EXERCISE BRIEF
Determine the number of lines in the listing that include the string "will"; the reply consists of that number only.

RECORDS FOR THIS EXERCISE
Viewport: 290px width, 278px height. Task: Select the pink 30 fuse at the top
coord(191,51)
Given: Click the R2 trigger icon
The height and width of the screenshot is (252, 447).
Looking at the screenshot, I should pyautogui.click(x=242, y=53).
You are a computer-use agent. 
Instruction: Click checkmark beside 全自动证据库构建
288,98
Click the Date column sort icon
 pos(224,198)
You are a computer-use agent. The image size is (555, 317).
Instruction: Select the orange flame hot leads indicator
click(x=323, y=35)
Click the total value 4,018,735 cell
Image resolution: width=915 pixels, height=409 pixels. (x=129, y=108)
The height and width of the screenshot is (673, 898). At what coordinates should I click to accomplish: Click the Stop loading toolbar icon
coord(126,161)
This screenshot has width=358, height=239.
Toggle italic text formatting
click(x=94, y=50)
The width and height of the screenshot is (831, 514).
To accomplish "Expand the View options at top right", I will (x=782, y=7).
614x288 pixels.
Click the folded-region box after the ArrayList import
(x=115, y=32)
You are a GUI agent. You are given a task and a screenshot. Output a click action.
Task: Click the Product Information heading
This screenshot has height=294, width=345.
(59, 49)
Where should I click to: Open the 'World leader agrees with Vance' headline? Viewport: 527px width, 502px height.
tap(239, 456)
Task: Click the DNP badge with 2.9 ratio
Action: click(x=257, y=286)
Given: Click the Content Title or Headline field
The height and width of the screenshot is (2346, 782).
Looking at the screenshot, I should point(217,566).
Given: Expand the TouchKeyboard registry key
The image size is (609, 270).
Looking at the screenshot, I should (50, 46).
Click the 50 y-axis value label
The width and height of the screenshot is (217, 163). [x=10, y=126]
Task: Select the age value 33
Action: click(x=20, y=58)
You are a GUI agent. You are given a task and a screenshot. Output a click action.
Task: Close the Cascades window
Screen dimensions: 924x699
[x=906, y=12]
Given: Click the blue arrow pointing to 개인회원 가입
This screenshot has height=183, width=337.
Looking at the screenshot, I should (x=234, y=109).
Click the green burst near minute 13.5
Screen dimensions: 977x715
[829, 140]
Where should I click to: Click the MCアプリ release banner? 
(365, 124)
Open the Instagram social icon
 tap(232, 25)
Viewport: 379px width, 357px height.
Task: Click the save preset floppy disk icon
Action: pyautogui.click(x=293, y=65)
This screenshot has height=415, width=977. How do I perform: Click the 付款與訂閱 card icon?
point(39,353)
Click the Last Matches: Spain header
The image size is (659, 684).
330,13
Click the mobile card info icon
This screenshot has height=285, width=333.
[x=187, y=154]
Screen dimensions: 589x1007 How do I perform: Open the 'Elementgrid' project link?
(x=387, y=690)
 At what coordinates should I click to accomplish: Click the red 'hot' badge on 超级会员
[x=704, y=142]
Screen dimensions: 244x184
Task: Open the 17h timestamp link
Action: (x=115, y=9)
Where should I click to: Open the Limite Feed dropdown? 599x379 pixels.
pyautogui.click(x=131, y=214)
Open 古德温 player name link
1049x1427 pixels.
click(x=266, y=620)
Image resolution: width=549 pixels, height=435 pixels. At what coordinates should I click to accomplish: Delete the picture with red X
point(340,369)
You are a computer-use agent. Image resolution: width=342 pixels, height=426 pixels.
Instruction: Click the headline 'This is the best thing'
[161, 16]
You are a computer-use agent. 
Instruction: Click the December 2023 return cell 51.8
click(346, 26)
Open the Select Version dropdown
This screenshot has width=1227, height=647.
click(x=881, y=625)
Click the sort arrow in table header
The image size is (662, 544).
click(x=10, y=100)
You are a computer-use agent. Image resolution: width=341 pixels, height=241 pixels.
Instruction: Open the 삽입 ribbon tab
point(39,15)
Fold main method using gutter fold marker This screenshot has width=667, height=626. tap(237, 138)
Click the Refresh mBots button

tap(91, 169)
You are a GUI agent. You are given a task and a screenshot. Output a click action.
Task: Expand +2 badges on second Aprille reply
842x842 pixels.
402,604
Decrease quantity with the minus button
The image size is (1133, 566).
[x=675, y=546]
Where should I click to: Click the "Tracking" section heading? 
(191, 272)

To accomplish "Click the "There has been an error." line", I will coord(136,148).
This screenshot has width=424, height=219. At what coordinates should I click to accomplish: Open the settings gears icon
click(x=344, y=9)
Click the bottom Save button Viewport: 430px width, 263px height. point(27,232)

RESULT
2